** Acciones a realizar **
(1) Repite literalmente el pasaje del texto sobre el laicismo en la escuela que va de "El mismo problema" a "objetar a esto?", ambos incluidos.
(2) Según el texto sobre el laicismo en la escuela, ¿qué designa el laicismo en un sentido muy básico?
(3) Enumera todas las celebraciones que el texto sobre el laicismo en la escuela cita como religiosas en la actualidad o en su origen.
### Fragmento del texto
Cada vez que menciono, siquiera de
pasada, mi opinión acerca del lugar de la religión en el sistema
educativo, me saltan al cuello los defensores del laicismo en la
escuela. Ya es hora de hacer un análisis desapasionado de sus
argumentos, y de exponer, de paso, los míos. A ver si logramos sacar
algo en claro.
El argumento principal de los laicistas
opuestos a la religión en la escuela tiene que ver con una
determinada interpretación de lo que es la laicidad y la
distinción entre lo público y lo privado. Bien. Simplificando
mucho, partamos de que el laicismo, en un sentido muy básico, no
designa más que la exigencia de separación de los poderes de la
Iglesia y el Estado. El desacuerdo está en cuál sea el alcance,
las consecuencias y el significado de esa separación. Así,
mientras que algunos piensan que la separación solo se refiere al
ámbito político, y la entienden como la no injerencia de la Iglesia
en decisiones políticas, otros piensan que la separación incumbe a
todos los aspectos de lo público (desde la educación al calendario
festivo), al menos los más formales, y que debe entenderse
como ausencia absoluta de relación entre este ámbito público y el
ámbito religioso, que quedaría estrictamente relegado a la esfera
de lo privado.
Comencemos por decir que la distinción
público-privado es una abstracción que dista mucho de estar clara.
¿Qué es, por ejemplo, lo “público”? Desde una lógica
democrática, lo que es público (el interés común) ha de expresar
la suma, compleja, de los intereses privados y de los principios
acordados entre todos. En este sentido, si gran parte de la gente de
un determinado país (por ejemplo, el nuestro) se siente identificada
con ciertas creencias religiosas, sería una muestra inaceptable de
totalitarismo que el Estado negara a estas creencias su carácter
público – obligando a retirar, por ejemplo, símbolos cristianos
de las calles, o prohibiendo las celebraciones religiosas (y todas –
la navidad, los carnavales, las fiestas del solsticio – lo son o
fueron en su origen), como he oído pedir a algunos laicistas.
El mismo problema de distinguir entre
lo público y lo privado afecta a la educación. ¿Quién ha de
decidir lo que es de interés público en la educación? ¿El propio
público? ¿O un comité de paternales y presuntos sabios elegidos
por quién? Si no queremos incurrir en actitudes totalitarias o
religiosas (ese comité de sabios iluminados se parecería mucho a
una congregación eclesiástica), tenemos que admitir que son los
ciudadanos los que deben orientar la decisión acerca de lo que sea y
no sea de interés público. Y lo cierto – insisto – es que una
notable proporción de los ciudadanos de este país (nos guste o no)
comparten unas determinadas creencias religiosas que quieren,
legítimamente, trasvasar a sus hijos –junto a muchas otras cosas –
a través del sistema educativo. ¿Qué se puede objetar a esto?
Otro argumento muy recurrido es el del
carácter ideológico y doctrinario de la materia de religión. Pero,
vamos a ver: ¿qué no es un contenido ideológico o doctrinario?
Sobre este asunto discutirían hasta la extenuación relativistas y
dogmáticos (y, entre estos últimos, cristianos y cientifistas
ateos, ambos seriamente convencidos, por supuesto, de que las ideas
que defienden no son meras ideas, sino verdades como puños).
######
### Material proporcionado
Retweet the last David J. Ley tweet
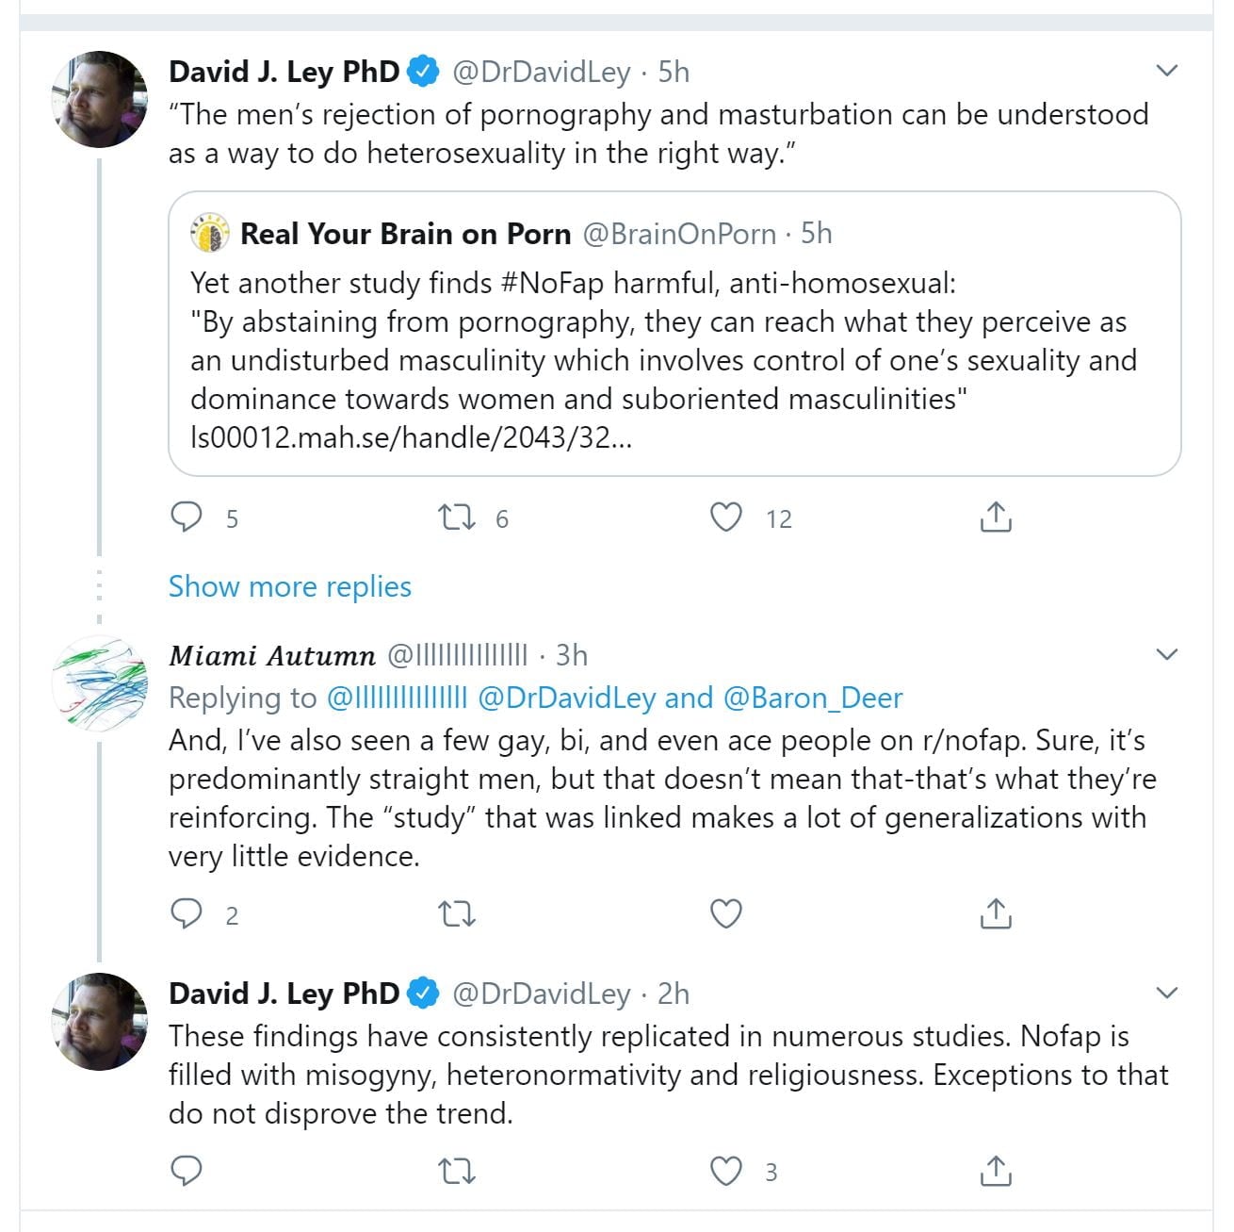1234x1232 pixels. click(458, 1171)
######
### Material proporcionado
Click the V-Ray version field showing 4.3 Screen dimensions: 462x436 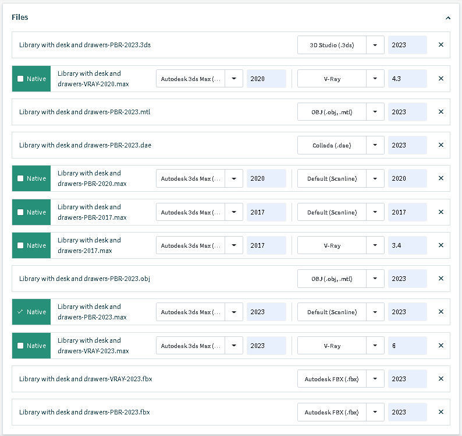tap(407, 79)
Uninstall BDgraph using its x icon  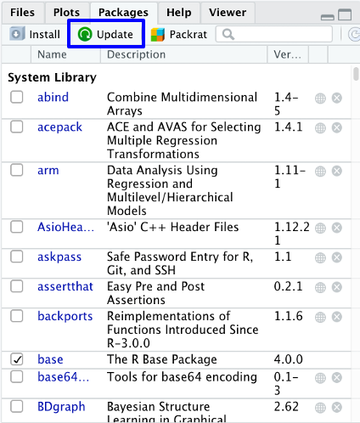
######
** Respuestas **
(1)
El mismo problema de distinguir entre
lo público y lo privado afecta a la educación. ¿Quién ha de
decidir lo que es de interés público en la educación? ¿El propio
público? ¿O un comité de paternales y presuntos sabios elegidos
por quién? Si no queremos incurrir en actitudes totalitarias o
religiosas (ese comité de sabios iluminados se parecería mucho a
una congregación eclesiástica), tenemos que admitir que son los
ciudadanos los que deben orientar la decisión acerca de lo que sea y
no sea de interés público. Y lo cierto – insisto – es que una
notable proporción de los ciudadanos de este país (nos guste o no)
comparten unas determinadas creencias religiosas que quieren,
legítimamente, trasvasar a sus hijos –junto a muchas otras cosas –
a través del sistema educativo. ¿Qué se puede objetar a esto?

(2) La exigencia de separación de los poderes de la Iglesia y el Estado.

(3)
- La navidad
- Los carnavales
- Las fiestas del solsticio